Comparativo de gerações: RTX 4070, 4070 Super e 5070
Para analisar o real impacto de um upgrade, consideramos uma bancada de testes de alto desempenho:
Processador: Ryzen 7 9800X3D
Placa-mãe: X870E
Refrigeração: H150i Corsair 360 mm
Memória: 48 GB Corsair Dominator 6000 MHz
Armazenamento: MP600 de 4 TB
Fonte: HX 1500 Corsair
As GPUs utilizadas foram Founders Edition, garantindo comparação justa, com as mesmas especificações de referência.
Benchmark em Quad HD (Rasterização)
| Placa | Média FPS | Mínimo FPS |
|---|---|---|
| RTX 4070 | 70 | 57 |
| RTX 4070 Super | 83 | 68 |
| RTX 5070 | 89 | 71 |
Ganho de desempenho:
4070 → 4070 Super: +19%
4070 → 5070: +27%
Apesar do avanço, a diferença entre 4070 Super e 5070 é menor do que muitos esperam. Ou seja, em termos de FPS bruto, a atualização nem sempre compensa.
Recursos tecnológicos: DSS e geração de quadros
Além do desempenho bruto, as novas gerações trazem tecnologias exclusivas, como:
DSS (Deep Learning Super Sampling): Upscaling inteligente presente em todas as gerações, mas com comportamento mais eficiente em GPUs recentes.
Geração de Quadros (Frame Generation): Disponível apenas na série RTX 50, cria frames adicionais via inteligência artificial para melhorar a fluidez, principalmente em monitores de alta taxa de atualização.
Esses recursos oferecem mais fluidez e experiência de jogo, mas não aumentam FPS real e podem adicionar pequena latência. Portanto, a utilidade depende do perfil do jogador.
Comparativo em jogos reais
Alan Wake 2:
4070: média 78 FPS
4070 Super: 89 FPS
5070: 89 FPS
Call of Duty: Black Ops 6 (Multiplayer):
4070 Super supera a 5070 nas mínimas, apesar de média semelhante.
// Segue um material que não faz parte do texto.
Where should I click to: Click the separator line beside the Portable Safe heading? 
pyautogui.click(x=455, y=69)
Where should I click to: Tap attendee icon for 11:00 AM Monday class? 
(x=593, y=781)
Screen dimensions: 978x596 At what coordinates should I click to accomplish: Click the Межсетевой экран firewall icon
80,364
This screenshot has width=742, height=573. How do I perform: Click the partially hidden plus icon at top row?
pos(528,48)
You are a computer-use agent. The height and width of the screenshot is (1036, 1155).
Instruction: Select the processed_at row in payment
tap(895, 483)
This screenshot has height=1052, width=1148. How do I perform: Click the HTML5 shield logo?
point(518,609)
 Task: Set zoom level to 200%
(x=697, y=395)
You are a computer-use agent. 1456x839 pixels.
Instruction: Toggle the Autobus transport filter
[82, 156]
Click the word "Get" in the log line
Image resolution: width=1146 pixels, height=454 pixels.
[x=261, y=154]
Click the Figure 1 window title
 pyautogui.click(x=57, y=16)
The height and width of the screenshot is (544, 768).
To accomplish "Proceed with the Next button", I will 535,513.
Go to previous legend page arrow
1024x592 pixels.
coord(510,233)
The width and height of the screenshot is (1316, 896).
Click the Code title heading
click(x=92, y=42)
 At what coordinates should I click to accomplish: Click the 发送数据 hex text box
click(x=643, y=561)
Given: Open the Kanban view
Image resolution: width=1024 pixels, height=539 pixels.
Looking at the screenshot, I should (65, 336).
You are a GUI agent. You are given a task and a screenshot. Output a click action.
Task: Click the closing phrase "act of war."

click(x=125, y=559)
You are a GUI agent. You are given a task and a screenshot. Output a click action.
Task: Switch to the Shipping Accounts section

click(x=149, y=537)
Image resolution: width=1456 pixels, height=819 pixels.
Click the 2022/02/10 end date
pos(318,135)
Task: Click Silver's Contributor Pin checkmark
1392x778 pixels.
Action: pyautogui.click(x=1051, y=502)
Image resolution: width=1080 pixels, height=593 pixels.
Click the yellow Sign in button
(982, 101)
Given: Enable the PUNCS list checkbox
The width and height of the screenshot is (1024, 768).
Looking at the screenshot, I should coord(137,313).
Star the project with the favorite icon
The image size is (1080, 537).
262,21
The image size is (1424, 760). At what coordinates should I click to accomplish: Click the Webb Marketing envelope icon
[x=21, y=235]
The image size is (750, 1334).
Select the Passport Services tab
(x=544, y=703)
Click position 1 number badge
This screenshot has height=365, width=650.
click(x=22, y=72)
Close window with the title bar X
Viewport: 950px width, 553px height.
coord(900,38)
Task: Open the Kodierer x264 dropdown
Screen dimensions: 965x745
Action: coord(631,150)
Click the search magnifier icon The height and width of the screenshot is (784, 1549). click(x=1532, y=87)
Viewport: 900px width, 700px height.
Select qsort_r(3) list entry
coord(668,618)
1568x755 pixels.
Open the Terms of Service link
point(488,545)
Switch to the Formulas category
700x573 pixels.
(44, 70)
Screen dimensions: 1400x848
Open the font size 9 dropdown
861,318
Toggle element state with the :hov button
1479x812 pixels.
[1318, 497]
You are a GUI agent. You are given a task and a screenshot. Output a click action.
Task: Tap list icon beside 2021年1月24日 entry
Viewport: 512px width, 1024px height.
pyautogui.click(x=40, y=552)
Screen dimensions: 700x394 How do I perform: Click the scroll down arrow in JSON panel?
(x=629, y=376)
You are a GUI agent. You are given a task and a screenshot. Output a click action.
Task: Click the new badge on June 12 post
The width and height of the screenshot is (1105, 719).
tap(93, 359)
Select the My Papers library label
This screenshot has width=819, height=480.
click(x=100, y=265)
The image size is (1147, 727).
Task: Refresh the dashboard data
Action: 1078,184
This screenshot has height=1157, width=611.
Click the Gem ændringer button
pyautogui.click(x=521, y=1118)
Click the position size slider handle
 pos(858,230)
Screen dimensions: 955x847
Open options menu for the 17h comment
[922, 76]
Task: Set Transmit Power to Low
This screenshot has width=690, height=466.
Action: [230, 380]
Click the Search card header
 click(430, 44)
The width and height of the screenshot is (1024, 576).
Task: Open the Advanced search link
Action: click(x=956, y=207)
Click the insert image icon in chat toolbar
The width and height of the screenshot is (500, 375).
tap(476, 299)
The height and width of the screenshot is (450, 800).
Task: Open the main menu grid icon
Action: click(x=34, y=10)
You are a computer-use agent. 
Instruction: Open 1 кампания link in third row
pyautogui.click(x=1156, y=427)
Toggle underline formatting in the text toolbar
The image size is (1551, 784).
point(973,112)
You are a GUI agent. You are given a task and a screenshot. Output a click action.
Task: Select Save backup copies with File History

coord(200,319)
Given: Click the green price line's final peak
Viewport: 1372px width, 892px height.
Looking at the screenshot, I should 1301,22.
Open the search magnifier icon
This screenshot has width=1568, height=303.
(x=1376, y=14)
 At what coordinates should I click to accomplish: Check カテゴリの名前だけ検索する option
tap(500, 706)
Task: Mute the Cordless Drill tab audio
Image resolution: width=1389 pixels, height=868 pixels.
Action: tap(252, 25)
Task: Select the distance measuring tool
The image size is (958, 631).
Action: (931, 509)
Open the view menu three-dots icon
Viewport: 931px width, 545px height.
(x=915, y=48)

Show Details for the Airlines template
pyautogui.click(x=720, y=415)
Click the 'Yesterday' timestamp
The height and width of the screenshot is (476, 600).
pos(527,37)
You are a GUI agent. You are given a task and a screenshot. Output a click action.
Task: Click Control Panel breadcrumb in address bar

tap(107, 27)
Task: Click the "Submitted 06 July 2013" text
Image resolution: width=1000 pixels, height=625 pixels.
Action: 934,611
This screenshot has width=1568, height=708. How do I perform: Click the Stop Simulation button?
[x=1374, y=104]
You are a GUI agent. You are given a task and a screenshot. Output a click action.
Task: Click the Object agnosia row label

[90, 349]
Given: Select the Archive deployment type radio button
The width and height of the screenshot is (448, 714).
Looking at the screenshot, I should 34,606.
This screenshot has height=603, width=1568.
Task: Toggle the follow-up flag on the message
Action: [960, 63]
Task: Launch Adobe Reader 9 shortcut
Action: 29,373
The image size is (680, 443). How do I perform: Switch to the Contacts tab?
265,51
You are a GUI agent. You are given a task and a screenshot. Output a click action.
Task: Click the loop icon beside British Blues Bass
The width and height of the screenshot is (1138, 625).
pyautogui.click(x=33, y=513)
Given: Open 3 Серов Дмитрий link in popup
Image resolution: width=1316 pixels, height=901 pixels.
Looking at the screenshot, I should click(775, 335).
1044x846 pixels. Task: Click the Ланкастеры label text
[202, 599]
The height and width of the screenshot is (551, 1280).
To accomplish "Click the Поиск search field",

Cyberpunk 2077 (Quad HD, Ultra):
4070 → 5070: ganho de +44%
4070 Super → 5070: diferença marginal
Conclusão: Em jogos pesados ou ray tracing, a nova geração nem sempre supera as placas intermediárias da geração anterior.
Consumo e eficiência
O upgrade também impacta consumo de energia e temperatura:
| Placa | Consumo Sistema | Diferença (%) |
|---|---|---|
| RTX 4070 | 355 W | – |
| RTX 4070 Super | 371 W | +5% |
| RTX 5070 | 389 W | +10% |
O aumento de performance vem acompanhado de maior consumo energético, algo relevante em regiões com energia cara, mas pouco impactante no Brasil.
Quando vale a pena o upgrade?
De uma geração muito antiga (GTX 1060 → RTX 5060): Sim, salto generacional significativo.
De 4070 → 5070: Ganho limitado; o diferencial está nos recursos de software (geração de quadros, codificadores).
De 4070 → 4070 Super: Mais eficiente que o upgrade para 5070 em termos de custo-benefício.
Regra prática: não compre uma placa só por ser mais nova. Avalie performance bruta, recursos adicionais e preço. O upgrade só faz sentido se você realmente vai usar os recursos tecnológicos ou se seu hardware atual está defasado.